*** Data records ***

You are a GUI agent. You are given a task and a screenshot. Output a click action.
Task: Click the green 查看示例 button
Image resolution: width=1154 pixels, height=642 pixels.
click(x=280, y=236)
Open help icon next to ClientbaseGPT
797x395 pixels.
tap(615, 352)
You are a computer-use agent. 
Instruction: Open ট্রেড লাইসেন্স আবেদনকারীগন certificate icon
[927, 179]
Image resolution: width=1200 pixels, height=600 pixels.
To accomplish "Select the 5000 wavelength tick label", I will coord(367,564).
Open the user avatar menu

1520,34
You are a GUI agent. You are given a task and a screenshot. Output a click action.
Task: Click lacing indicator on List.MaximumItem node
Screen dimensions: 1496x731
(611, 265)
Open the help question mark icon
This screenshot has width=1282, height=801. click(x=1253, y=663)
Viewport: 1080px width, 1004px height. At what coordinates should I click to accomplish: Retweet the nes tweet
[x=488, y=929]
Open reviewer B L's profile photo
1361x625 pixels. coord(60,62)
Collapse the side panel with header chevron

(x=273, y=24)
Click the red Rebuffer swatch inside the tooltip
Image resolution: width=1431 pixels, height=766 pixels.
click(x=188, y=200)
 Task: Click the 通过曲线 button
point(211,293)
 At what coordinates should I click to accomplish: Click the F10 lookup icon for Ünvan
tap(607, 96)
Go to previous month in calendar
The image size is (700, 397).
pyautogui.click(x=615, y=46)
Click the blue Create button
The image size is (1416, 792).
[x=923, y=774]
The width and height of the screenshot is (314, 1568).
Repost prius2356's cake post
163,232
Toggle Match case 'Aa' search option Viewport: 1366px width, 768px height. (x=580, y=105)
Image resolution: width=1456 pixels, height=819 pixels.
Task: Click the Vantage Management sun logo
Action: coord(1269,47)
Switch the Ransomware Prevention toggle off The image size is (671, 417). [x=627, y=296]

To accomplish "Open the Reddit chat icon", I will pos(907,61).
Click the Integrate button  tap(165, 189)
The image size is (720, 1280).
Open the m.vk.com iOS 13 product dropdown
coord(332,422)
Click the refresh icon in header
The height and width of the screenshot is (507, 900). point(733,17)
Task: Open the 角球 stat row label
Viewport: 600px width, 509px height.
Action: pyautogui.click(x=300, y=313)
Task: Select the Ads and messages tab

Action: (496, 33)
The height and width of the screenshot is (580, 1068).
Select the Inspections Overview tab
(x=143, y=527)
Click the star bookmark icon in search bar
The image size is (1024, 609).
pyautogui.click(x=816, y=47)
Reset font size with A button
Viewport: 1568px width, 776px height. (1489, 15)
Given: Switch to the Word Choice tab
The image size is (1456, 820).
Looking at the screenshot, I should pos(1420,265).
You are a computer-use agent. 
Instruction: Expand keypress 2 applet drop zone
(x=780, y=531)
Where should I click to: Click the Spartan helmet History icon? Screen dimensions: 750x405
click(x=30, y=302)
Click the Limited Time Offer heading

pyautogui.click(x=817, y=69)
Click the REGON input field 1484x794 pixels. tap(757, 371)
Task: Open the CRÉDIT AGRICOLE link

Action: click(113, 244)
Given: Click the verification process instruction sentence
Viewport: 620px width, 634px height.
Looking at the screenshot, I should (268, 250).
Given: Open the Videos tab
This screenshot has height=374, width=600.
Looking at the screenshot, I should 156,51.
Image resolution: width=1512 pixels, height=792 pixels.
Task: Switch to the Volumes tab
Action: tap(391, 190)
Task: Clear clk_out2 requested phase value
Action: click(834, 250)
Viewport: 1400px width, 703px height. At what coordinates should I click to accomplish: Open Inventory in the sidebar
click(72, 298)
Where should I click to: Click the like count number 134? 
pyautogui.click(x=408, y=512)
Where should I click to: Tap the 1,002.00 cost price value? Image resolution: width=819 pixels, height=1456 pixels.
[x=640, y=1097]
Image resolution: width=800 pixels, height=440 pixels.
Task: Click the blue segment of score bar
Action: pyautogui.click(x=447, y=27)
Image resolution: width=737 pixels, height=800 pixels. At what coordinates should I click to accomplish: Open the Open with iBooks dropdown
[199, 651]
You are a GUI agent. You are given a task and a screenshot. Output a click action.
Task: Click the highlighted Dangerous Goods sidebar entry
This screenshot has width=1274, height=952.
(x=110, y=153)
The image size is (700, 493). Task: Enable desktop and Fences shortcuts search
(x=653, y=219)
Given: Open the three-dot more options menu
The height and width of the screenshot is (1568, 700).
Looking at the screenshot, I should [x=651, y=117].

***

Problem: Beginning with the line that holds "Task: Click the highlighted", please give again each line exactly until the records end, and include that final line.

Answer section:
Task: Click the highlighted Dangerous Goods sidebar entry
This screenshot has width=1274, height=952.
(x=110, y=153)
The image size is (700, 493). Task: Enable desktop and Fences shortcuts search
(x=653, y=219)
Given: Open the three-dot more options menu
The height and width of the screenshot is (1568, 700).
Looking at the screenshot, I should [x=651, y=117].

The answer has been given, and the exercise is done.